【6月10日 AFP】世界最大の航空組織、国際航空運送協会(International Air Transport AssociationIATA)は9日、機内持ち込み荷物に最適な大きさのスーツケースを提案した。

 IATAの空港、乗客、貨物、安全担当上級副社長トム・ウィンドミュラー(Tom Windmuller)氏によると、このキャスター付きスーツケースの寸法は、縦55センチ、横35センチ、奥行き20センチ。定員120人以上の航空機で乗客全員が座席頭上の棚に1つずつ入れることのできる大きさだという。

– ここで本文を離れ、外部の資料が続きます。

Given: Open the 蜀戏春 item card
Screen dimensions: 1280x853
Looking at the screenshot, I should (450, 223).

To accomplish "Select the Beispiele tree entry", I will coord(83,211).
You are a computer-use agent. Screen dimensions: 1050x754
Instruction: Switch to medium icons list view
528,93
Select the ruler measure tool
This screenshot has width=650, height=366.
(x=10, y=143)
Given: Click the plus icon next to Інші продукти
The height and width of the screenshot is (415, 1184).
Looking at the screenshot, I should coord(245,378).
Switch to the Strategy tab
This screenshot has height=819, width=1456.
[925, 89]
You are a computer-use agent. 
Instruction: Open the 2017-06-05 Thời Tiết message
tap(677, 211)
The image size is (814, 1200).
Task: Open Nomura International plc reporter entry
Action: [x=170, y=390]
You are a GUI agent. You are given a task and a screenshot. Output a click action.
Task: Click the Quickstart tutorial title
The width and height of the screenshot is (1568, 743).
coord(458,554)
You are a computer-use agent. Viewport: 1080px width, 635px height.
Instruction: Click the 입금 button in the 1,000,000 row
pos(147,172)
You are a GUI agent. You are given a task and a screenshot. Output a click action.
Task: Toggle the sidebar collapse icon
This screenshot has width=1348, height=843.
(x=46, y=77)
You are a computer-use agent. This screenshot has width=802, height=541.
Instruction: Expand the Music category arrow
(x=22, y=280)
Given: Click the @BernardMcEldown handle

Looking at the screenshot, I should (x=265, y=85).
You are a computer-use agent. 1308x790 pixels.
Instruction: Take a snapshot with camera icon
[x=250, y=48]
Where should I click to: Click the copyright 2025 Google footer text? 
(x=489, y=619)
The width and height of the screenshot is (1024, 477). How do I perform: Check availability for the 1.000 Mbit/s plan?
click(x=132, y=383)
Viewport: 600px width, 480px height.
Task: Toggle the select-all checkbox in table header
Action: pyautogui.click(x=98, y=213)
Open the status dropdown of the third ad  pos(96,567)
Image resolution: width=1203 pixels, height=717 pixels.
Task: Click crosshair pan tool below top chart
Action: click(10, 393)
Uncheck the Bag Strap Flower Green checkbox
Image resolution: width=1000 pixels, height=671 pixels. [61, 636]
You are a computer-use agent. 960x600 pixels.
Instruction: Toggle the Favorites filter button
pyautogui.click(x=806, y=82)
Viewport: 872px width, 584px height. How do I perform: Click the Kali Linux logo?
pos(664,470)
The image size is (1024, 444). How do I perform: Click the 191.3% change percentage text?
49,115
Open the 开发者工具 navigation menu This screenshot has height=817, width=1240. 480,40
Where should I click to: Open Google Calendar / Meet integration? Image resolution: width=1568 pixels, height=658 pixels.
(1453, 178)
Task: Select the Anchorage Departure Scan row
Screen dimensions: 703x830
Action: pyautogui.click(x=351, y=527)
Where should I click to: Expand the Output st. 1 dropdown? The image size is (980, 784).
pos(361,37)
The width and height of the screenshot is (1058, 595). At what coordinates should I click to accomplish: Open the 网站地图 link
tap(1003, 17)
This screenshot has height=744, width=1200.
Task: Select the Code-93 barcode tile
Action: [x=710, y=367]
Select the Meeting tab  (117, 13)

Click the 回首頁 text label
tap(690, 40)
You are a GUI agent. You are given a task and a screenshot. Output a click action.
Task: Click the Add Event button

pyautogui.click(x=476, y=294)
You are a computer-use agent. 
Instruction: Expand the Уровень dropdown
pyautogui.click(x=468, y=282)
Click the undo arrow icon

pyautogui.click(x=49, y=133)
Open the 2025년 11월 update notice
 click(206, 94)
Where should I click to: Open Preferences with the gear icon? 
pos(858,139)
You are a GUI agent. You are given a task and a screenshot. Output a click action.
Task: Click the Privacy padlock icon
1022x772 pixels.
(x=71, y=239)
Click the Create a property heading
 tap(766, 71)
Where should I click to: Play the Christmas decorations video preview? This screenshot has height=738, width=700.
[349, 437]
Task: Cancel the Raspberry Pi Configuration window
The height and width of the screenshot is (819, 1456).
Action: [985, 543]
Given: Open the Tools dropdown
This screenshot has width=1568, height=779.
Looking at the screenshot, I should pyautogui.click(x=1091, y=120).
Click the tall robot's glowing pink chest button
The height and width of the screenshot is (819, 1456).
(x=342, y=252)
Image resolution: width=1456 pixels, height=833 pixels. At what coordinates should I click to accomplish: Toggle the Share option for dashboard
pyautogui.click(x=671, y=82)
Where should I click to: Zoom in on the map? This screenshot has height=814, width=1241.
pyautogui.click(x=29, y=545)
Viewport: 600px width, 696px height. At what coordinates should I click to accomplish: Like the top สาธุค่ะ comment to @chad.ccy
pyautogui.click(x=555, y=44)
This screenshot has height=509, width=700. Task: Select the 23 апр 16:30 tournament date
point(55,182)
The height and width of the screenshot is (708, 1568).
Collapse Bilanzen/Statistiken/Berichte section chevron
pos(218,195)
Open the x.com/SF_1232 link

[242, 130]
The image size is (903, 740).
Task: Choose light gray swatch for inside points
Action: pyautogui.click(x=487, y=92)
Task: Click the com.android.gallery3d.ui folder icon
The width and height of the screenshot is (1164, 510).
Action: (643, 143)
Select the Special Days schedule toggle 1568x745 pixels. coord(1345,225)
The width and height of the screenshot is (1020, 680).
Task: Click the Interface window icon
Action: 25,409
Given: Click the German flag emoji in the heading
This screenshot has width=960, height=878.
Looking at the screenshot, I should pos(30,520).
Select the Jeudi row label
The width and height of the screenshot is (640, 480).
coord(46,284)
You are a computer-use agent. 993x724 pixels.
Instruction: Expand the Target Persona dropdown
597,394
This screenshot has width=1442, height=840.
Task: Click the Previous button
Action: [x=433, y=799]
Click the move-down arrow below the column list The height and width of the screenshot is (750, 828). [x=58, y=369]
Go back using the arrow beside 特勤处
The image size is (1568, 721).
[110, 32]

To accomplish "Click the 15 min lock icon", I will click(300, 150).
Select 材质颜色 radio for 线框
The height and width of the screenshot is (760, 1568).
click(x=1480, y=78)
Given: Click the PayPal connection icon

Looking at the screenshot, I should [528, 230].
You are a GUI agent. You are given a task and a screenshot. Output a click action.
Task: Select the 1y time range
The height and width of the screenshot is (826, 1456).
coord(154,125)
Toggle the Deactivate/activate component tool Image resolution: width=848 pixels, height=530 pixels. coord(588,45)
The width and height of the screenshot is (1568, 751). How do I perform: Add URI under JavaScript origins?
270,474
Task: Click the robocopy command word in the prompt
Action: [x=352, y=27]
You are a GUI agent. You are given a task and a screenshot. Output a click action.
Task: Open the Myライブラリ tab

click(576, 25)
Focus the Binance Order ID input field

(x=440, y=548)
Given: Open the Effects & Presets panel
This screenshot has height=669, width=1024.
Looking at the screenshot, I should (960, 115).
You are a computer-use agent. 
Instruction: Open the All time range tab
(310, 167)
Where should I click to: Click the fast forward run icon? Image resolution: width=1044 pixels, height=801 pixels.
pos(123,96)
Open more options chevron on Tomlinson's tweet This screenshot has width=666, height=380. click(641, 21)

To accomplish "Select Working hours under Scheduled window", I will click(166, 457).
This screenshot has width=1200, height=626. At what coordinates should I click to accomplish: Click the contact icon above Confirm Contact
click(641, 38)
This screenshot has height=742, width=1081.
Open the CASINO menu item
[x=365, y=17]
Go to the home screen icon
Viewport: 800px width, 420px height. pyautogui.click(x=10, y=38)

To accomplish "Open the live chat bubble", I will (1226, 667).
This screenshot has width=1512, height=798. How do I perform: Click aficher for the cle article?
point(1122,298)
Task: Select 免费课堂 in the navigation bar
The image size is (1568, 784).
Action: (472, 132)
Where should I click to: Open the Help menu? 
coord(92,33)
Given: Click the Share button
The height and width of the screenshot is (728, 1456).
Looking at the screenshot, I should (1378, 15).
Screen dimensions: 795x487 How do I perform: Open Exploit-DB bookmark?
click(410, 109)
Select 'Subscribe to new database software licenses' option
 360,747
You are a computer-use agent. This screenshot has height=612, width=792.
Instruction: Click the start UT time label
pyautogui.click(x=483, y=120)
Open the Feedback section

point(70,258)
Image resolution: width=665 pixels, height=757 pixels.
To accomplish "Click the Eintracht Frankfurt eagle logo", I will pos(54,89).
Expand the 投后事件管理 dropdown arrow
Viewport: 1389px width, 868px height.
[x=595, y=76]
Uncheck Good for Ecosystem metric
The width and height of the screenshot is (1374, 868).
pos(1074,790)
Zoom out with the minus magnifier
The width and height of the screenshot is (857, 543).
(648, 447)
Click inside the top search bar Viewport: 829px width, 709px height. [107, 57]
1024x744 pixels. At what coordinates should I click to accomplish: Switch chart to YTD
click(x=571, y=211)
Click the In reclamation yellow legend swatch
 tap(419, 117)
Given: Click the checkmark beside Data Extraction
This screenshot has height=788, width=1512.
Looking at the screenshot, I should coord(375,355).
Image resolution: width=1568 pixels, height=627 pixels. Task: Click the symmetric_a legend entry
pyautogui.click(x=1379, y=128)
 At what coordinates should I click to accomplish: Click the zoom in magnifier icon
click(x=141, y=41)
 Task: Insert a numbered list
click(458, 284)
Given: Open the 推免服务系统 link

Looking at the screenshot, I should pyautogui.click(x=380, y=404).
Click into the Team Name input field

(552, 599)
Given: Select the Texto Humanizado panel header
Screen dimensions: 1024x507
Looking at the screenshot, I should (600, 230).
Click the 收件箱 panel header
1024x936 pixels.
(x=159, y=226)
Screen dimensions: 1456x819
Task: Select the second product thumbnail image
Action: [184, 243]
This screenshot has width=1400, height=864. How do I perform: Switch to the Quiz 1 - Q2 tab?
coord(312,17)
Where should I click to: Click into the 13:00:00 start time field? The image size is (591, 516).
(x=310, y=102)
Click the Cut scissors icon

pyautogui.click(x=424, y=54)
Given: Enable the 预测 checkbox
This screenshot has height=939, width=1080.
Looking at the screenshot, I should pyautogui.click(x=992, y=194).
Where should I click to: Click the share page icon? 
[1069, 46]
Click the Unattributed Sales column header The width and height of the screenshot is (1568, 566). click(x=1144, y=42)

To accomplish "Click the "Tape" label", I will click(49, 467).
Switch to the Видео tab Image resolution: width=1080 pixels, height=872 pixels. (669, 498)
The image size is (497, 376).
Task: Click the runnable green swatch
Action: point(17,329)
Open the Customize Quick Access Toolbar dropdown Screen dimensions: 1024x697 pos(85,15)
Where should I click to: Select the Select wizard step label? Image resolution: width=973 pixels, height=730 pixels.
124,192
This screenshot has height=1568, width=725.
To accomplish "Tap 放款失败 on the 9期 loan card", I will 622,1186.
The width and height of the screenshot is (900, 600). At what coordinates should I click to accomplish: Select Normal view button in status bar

 機内持ち込み荷物のサイズ制限は航空会社ごとに異なっており、混乱が生じる原因にもなっていた。そこでIATAは、最適な寸法を割り出すため、ボーイング(Boeing)とエアバス(Airbus)との話し合いを重ね、かばんメーカーにスーツケースの製造を打診した。

 スーツケースは、年末までに広く市場に出回ることが期待されており、また価格については、それぞれの製造メーカーが選択する品質およびマテリアルによって決まるとされている。

 IATAの寸法規定に適合するスーツケースには、「IATA Cabin OK(IATA機内持ち込み可能)」と書かれたタグあるいはラベルでの表示がなされるという。